Procedural 3D generation in Maps requires producing geometrically valid assets — bridges, buildings, terrain features — from structured inputs like polylines and semantic boundary attributes. The dominant approach is direct neural generation: diffusion over meshes, SDF fields, or triplane representations. These methods produce plausible geometry but encode no structural knowledge of what makes a valid assembly. A bridge generated by mesh diffusion may look correct from a distance but contain degenerate topology, non-manifold faces, or physically implausible structural relationships.
Graph grammars offer a fundamentally different inductive bias. Rather than learning a smooth distribution over geometry, they learn the combinatorial rules that govern valid assemblies. A grammar extracted from a real bridge knows that piers support decks, that railings appear at closed boundaries, that span count scales with polyline length. These constraints are implicit in the grammar rather than injected as post-hoc regularisers.
Merrell's 2023 method [1] is, to our knowledge, the only published system that automatically extracts such grammars from example shapes without manual rule authoring. It handles the hardest structural case — shapes with closed cycles — that previous grammar methods explicitly avoided. This paper describes our implementation, our 3D extension, and the architectural path toward neural rule prediction.
Two shapes are r-similar if every ball of radius r centred on one shape contains a neighbourhood that appears somewhere in the other. As r→0 this captures exact local topology. A grammar extracted from shape S can generate any shape that is r-similar to S — same local rules, arbitrarily different global form.
Merrell decomposes a shape graph G into primitives by cutting every edge into two directed half-edges — one primitive per vertex. The boundary ∂G of a graph encodes its open half-edges as a string of symbols, with turn angles tracking curvature. A complete graph has ∂G = "∧". Production rules are string transformations on ∂G.

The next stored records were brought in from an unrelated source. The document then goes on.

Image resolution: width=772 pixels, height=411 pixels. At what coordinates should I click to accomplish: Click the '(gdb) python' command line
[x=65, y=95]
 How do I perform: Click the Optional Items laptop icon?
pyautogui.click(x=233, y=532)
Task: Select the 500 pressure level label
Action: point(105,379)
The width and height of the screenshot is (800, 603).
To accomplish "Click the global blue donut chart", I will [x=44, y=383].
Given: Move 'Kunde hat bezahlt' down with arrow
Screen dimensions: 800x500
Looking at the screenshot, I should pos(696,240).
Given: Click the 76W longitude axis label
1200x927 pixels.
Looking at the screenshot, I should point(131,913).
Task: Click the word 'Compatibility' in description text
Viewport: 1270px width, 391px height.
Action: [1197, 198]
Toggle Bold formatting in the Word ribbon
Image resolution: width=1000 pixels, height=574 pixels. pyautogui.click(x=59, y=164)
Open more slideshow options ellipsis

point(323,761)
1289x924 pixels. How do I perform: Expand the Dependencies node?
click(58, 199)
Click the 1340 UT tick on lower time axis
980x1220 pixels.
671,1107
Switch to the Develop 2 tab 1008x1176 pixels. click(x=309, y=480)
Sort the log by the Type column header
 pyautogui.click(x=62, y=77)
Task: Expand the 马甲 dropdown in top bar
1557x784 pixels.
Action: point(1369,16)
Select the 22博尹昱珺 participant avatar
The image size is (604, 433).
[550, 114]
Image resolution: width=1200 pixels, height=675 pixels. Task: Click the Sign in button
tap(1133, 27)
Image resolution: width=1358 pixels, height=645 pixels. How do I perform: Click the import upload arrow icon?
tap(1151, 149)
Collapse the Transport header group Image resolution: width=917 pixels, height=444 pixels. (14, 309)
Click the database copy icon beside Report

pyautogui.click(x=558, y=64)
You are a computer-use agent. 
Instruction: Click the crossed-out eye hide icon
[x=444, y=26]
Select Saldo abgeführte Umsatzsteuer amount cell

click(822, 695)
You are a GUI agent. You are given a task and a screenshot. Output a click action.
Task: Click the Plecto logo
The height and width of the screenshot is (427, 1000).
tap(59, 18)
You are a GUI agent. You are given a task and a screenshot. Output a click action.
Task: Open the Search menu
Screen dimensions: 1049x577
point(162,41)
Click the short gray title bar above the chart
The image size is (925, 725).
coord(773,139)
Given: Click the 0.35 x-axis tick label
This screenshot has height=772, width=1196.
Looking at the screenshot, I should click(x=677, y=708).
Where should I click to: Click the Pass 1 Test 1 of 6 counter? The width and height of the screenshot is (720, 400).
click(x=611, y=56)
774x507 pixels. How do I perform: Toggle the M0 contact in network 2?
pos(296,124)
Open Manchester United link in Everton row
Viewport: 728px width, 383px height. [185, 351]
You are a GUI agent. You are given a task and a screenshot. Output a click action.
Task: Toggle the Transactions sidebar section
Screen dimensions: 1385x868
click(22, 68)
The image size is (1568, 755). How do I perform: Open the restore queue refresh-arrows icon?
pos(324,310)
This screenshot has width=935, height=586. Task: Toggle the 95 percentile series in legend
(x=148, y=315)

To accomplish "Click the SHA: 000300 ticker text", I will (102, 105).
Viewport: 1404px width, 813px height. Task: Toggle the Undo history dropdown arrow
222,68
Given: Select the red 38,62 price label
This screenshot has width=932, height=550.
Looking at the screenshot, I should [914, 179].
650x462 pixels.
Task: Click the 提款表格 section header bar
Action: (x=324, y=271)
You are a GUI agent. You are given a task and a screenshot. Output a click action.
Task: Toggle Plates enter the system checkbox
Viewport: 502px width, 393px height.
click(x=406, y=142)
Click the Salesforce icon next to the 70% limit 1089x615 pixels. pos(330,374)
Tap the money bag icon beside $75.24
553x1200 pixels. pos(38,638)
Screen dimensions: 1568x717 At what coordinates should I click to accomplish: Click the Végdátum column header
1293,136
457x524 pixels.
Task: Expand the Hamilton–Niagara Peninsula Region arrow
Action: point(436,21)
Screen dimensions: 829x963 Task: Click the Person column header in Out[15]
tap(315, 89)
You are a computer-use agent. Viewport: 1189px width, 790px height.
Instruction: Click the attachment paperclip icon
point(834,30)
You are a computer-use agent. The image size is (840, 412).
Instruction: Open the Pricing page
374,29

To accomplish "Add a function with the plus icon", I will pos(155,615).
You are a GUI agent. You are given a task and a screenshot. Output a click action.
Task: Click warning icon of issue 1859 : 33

Branch gluing: ∂G₁ + ∂G₂ → ∂G₃ = merge at complementary half-edge pair (a, ā) Loop gluing: "…a…ā…" → "…" requires ±360° turn between a and āWe begin with 2D shapes to validate the boundary string machinery. The extractor represents shapes as planar graphs with directed half-edges. Each vertex becomes a primitive with outgoing half-edges labelled by edge direction. Boundary computation follows Merrell Section 3.3, tracking open half-edges and cumulative turn angles.
In 3D, ∂G is a 2D surface graph — half-edges become half-faces. We implement a simplified version using edge-direction vectors discretised into 26 directions as the matching alphabet. Full 3D boundary (graph isomorphism on ∂G) is deferred: gluing combinations grow O(d!) with vertex degree d, making high-valence vertices intractable.
Frequency-based rule mining detects symmetry without any explicit symmetry analysis. For a chair mesh, the four leg-attachment subgraphs produce identical boundary strings — frequency = 4. The extractor identifies rule R_leg with multiplicity 4, encoding 4-fold leg symmetry automatically. n-fold rotational symmetry always produces rules with frequency exactly n.
| Shape | Primitives | Rules | Max freq | Symmetry |
|---|---|---|---|---|
| Chair | 12 | 7 | 4 | 4-fold legs, 2-fold back |
| Arch (cycle) | 5 | 3 | 4 | Loop-closing rule |
| Grid lattice | 9 | 4 | 6 | Translational H+V |
| Tree (no cycle) | 7 | 3 | 2 | Binary branching |
Grammar extraction gives rule set R. Generation applies rules stochastically — unguided, no conditioning on image or semantic intent. The natural extension replaces stochastic selection with learned prediction: given an image, predict which rule to apply at each step.
We propose a DiT-based sequence model [4] trained on (image, rule-sequence) pairs. DINOv2 [2] encodes the image into 768-dimensional features. Flow matching [3] over a continuous relaxation of the discrete rule-selection space trains the sequence model. The grammar extractor serves as training data generator, not just an end system.
p(rₜ | r₁,...,rₜ₋₁, x_img) ≈ DiT(DINOv2(x_img), [r₁,...,rₜ₋₁])Grammar extraction works reliably for shapes with repetitive structure. Shapes without repeated substructure produce grammars with near-zero rule reuse — the method is a poor fit for freeform organic geometry. The non-differentiable executor gap (no gradient through rule-application) prevents end-to-end training; the neural predictor with black-box executor is the viable path.
This work feeds directly into SculptNet, which applies a structurally similar inductive bias to coarse-to-fine primitive assembly, and into building elevation reconstruction, where grammar-like constraints govern the 6-plane mesh executor. The architectural template — structured input → rule extraction → program → geometry — recurs across the entire thesis.